>>

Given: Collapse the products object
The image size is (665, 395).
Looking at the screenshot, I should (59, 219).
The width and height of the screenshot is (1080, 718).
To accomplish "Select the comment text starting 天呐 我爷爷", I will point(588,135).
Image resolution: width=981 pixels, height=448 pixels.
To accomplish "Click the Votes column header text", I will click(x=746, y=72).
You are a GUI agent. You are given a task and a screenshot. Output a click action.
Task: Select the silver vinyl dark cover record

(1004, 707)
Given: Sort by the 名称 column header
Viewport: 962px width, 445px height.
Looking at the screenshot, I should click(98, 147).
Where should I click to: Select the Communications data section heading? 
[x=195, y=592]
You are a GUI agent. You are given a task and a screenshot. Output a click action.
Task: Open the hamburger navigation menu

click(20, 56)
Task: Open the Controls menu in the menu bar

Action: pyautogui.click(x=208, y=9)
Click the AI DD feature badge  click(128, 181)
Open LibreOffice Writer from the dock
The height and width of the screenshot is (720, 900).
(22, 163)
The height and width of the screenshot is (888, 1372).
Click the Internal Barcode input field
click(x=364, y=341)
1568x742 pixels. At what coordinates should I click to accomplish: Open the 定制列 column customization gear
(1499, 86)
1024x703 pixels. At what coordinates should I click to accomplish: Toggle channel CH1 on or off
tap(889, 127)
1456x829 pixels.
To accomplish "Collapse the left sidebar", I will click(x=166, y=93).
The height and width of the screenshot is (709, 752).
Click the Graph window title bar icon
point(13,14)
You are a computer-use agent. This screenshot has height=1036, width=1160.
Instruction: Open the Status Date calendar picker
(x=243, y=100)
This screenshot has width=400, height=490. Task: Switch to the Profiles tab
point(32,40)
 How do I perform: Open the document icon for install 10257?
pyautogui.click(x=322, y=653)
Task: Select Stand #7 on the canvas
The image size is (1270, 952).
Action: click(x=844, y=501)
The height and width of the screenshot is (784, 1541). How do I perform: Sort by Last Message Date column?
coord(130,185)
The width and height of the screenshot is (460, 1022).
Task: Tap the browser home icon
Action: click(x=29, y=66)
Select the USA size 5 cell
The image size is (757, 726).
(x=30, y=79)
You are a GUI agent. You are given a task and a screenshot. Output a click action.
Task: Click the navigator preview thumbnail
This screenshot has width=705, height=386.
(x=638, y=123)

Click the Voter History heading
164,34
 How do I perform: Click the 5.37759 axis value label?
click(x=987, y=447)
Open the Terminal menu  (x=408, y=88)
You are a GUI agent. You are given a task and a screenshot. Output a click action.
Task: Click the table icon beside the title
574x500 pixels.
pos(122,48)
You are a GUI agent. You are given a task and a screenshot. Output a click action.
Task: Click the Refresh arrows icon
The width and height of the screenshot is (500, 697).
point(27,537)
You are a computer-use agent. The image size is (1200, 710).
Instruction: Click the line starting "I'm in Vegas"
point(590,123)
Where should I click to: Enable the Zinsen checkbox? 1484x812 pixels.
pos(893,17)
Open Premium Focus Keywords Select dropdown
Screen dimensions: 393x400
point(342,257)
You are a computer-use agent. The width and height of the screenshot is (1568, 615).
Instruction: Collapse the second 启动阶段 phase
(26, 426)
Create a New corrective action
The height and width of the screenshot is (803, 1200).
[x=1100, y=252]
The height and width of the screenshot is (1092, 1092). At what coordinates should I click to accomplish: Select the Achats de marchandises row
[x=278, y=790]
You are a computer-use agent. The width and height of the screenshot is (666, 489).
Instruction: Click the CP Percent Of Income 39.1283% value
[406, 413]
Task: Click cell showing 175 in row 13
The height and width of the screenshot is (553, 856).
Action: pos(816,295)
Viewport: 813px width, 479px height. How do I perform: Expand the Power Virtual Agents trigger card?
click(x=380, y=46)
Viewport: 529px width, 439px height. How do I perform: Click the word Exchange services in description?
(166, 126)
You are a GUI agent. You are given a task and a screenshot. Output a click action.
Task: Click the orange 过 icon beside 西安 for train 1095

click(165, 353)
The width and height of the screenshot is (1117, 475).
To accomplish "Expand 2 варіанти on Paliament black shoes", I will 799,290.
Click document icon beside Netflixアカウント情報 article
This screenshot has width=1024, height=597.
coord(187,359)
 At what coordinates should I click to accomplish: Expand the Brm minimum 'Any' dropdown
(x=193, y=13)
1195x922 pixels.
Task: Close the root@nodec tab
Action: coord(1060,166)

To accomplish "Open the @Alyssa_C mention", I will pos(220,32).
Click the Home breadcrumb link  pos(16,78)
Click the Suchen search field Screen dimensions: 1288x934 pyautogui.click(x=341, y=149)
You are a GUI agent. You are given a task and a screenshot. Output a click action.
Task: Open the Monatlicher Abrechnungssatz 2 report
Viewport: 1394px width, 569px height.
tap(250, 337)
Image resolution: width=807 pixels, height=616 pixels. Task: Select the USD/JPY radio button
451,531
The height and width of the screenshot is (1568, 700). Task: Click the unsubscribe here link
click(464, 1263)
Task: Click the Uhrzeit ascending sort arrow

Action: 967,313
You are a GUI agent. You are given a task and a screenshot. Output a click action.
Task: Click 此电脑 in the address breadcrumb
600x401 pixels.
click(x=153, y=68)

<<

Can you rewrite the listing above with "Internal Barcode" replaced by "Product Barcode" and nothing else changed?

▶ _ANSWER TO THE EXERCISE_
Given: Collapse the products object
The image size is (665, 395).
Looking at the screenshot, I should (59, 219).
The width and height of the screenshot is (1080, 718).
To accomplish "Select the comment text starting 天呐 我爷爷", I will point(588,135).
Image resolution: width=981 pixels, height=448 pixels.
To accomplish "Click the Votes column header text", I will click(x=746, y=72).
You are a GUI agent. You are given a task and a screenshot. Output a click action.
Task: Select the silver vinyl dark cover record

(1004, 707)
Given: Sort by the 名称 column header
Viewport: 962px width, 445px height.
Looking at the screenshot, I should click(98, 147).
Where should I click to: Select the Communications data section heading? 
[x=195, y=592]
You are a GUI agent. You are given a task and a screenshot. Output a click action.
Task: Open the hamburger navigation menu

click(20, 56)
Task: Open the Controls menu in the menu bar

Action: pyautogui.click(x=208, y=9)
Click the AI DD feature badge  click(128, 181)
Open LibreOffice Writer from the dock
The height and width of the screenshot is (720, 900).
(22, 163)
The height and width of the screenshot is (888, 1372).
Click the Product Barcode input field
click(x=364, y=341)
1568x742 pixels. At what coordinates should I click to accomplish: Open the 定制列 column customization gear
(1499, 86)
1024x703 pixels. At what coordinates should I click to accomplish: Toggle channel CH1 on or off
tap(889, 127)
1456x829 pixels.
To accomplish "Collapse the left sidebar", I will click(x=166, y=93).
The height and width of the screenshot is (709, 752).
Click the Graph window title bar icon
point(13,14)
You are a computer-use agent. This screenshot has height=1036, width=1160.
Instruction: Open the Status Date calendar picker
(x=243, y=100)
This screenshot has width=400, height=490. Task: Switch to the Profiles tab
point(32,40)
 How do I perform: Open the document icon for install 10257?
pyautogui.click(x=322, y=653)
Task: Select Stand #7 on the canvas
The image size is (1270, 952).
Action: click(x=844, y=501)
The height and width of the screenshot is (784, 1541). How do I perform: Sort by Last Message Date column?
coord(130,185)
The width and height of the screenshot is (460, 1022).
Task: Tap the browser home icon
Action: click(x=29, y=66)
Select the USA size 5 cell
The image size is (757, 726).
(x=30, y=79)
You are a GUI agent. You are given a task and a screenshot. Output a click action.
Task: Click the navigator preview thumbnail
This screenshot has width=705, height=386.
(x=638, y=123)

Click the Voter History heading
164,34
 How do I perform: Click the 5.37759 axis value label?
click(x=987, y=447)
Open the Terminal menu  (x=408, y=88)
You are a GUI agent. You are given a task and a screenshot. Output a click action.
Task: Click the table icon beside the title
574x500 pixels.
pos(122,48)
You are a GUI agent. You are given a task and a screenshot. Output a click action.
Task: Click the Refresh arrows icon
The width and height of the screenshot is (500, 697).
point(27,537)
You are a computer-use agent. The image size is (1200, 710).
Instruction: Click the line starting "I'm in Vegas"
point(590,123)
Where should I click to: Enable the Zinsen checkbox? 1484x812 pixels.
pos(893,17)
Open Premium Focus Keywords Select dropdown
Screen dimensions: 393x400
point(342,257)
You are a computer-use agent. The width and height of the screenshot is (1568, 615).
Instruction: Collapse the second 启动阶段 phase
(26, 426)
Create a New corrective action
The height and width of the screenshot is (803, 1200).
[x=1100, y=252]
The height and width of the screenshot is (1092, 1092). At what coordinates should I click to accomplish: Select the Achats de marchandises row
[x=278, y=790]
You are a computer-use agent. The width and height of the screenshot is (666, 489).
Instruction: Click the CP Percent Of Income 39.1283% value
[406, 413]
Task: Click cell showing 175 in row 13
The height and width of the screenshot is (553, 856).
Action: pos(816,295)
Viewport: 813px width, 479px height. How do I perform: Expand the Power Virtual Agents trigger card?
click(x=380, y=46)
Viewport: 529px width, 439px height. How do I perform: Click the word Exchange services in description?
(166, 126)
You are a GUI agent. You are given a task and a screenshot. Output a click action.
Task: Click the orange 过 icon beside 西安 for train 1095

click(165, 353)
The width and height of the screenshot is (1117, 475).
To accomplish "Expand 2 варіанти on Paliament black shoes", I will 799,290.
Click document icon beside Netflixアカウント情報 article
This screenshot has width=1024, height=597.
coord(187,359)
 At what coordinates should I click to accomplish: Expand the Brm minimum 'Any' dropdown
(x=193, y=13)
1195x922 pixels.
Task: Close the root@nodec tab
Action: coord(1060,166)

To accomplish "Open the @Alyssa_C mention", I will pos(220,32).
Click the Home breadcrumb link  pos(16,78)
Click the Suchen search field Screen dimensions: 1288x934 pyautogui.click(x=341, y=149)
You are a GUI agent. You are given a task and a screenshot. Output a click action.
Task: Open the Monatlicher Abrechnungssatz 2 report
Viewport: 1394px width, 569px height.
tap(250, 337)
Image resolution: width=807 pixels, height=616 pixels. Task: Select the USD/JPY radio button
451,531
The height and width of the screenshot is (1568, 700). Task: Click the unsubscribe here link
click(464, 1263)
Task: Click the Uhrzeit ascending sort arrow

Action: 967,313
You are a GUI agent. You are given a task and a screenshot. Output a click action.
Task: Click 此电脑 in the address breadcrumb
600x401 pixels.
click(x=153, y=68)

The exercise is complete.